Custom instructions in Codex’s settings are the other mechanism: persistent behavioral instructions. But again, they’re always on, not loaded on-demand.
| Feature | Claude Code | Mistral Vibe | OpenAI Codex |
|---|---|---|---|
| Format | Agent Skills (SKILL.md) | Agent Skills (SKILL.md) | AGENTS.md |
| Progressive disclosure | Yes | Yes | No |
| Slash command invocation | Yes (/deploy-review) |
Yes | No |
| Auto-activation | Yes (description matching) | Yes | Always loaded |
| Tool scoping | allowed-tools |
allowed-tools |
No |
| Subagent isolation | context: fork |
Agent definitions | No |
This doesn’t mean Codex is worse. It’s a different design philosophy. Codex optimizes for simplicity (one file, always loaded), while Claude Code and Vibe optimize for modularity (many skills, loaded on demand). For small projects with 2-3 capabilities, the Codex approach is simpler. For large projects with dozens of capabilities, the skill-based approach scales better.
Skills via the Claude API
Skills in Claude Code and Vibe are great for interactive development. But what if you’re building a backend service (a customer support bot, an internal tool, a CI/CD pipeline) that needs skill-like behavior? You need skills at the API level.
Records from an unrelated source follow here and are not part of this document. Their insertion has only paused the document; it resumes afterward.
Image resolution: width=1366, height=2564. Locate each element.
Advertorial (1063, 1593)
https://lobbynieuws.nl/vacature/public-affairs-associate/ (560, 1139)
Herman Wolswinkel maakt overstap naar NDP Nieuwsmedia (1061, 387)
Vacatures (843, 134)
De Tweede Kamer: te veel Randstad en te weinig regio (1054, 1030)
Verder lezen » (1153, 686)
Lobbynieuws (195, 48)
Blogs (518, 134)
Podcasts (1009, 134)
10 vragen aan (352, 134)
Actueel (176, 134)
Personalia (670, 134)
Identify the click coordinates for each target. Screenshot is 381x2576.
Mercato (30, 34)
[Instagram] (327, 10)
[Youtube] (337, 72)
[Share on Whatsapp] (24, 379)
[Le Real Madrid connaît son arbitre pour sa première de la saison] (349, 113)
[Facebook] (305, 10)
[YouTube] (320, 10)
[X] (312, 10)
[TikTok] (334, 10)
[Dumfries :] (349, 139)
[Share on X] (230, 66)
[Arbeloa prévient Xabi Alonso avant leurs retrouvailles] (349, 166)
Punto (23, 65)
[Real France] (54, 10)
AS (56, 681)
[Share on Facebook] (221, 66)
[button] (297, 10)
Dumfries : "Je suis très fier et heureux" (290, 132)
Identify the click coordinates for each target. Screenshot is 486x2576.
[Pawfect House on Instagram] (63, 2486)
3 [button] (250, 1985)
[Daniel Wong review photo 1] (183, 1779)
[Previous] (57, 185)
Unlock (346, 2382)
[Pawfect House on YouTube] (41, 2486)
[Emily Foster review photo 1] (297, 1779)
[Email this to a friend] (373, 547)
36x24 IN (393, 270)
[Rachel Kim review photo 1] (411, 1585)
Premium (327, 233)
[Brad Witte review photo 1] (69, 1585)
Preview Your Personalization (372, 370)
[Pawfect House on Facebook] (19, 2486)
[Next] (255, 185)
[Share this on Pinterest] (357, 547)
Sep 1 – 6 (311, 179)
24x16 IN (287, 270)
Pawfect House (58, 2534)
The Claude API supports this through two mechanisms: the Agent SDK and the container-based skills API.
The Agent SDK Approach
The Claude Agent SDK lets you load skills from the filesystem, just like Claude Code does:
from claude_agent_sdk import query, ClaudeAgentOptions
options = ClaudeAgentOptions(
# Load skills from the project's .claude/skills/ directory
setting_sources=["project"],
allowed_tools=["Read", "Bash", "Glob", "Grep"],
)
async for message in query(
prompt="Review the deployment plan in deploy.yaml",
options=options,
):
print(message.content)
This reads your SKILL.md files from disk, handles the progressive disclosure, and manages the tool loop automatically. The agent decides which skill to activate based on the prompt, just like the interactive experience.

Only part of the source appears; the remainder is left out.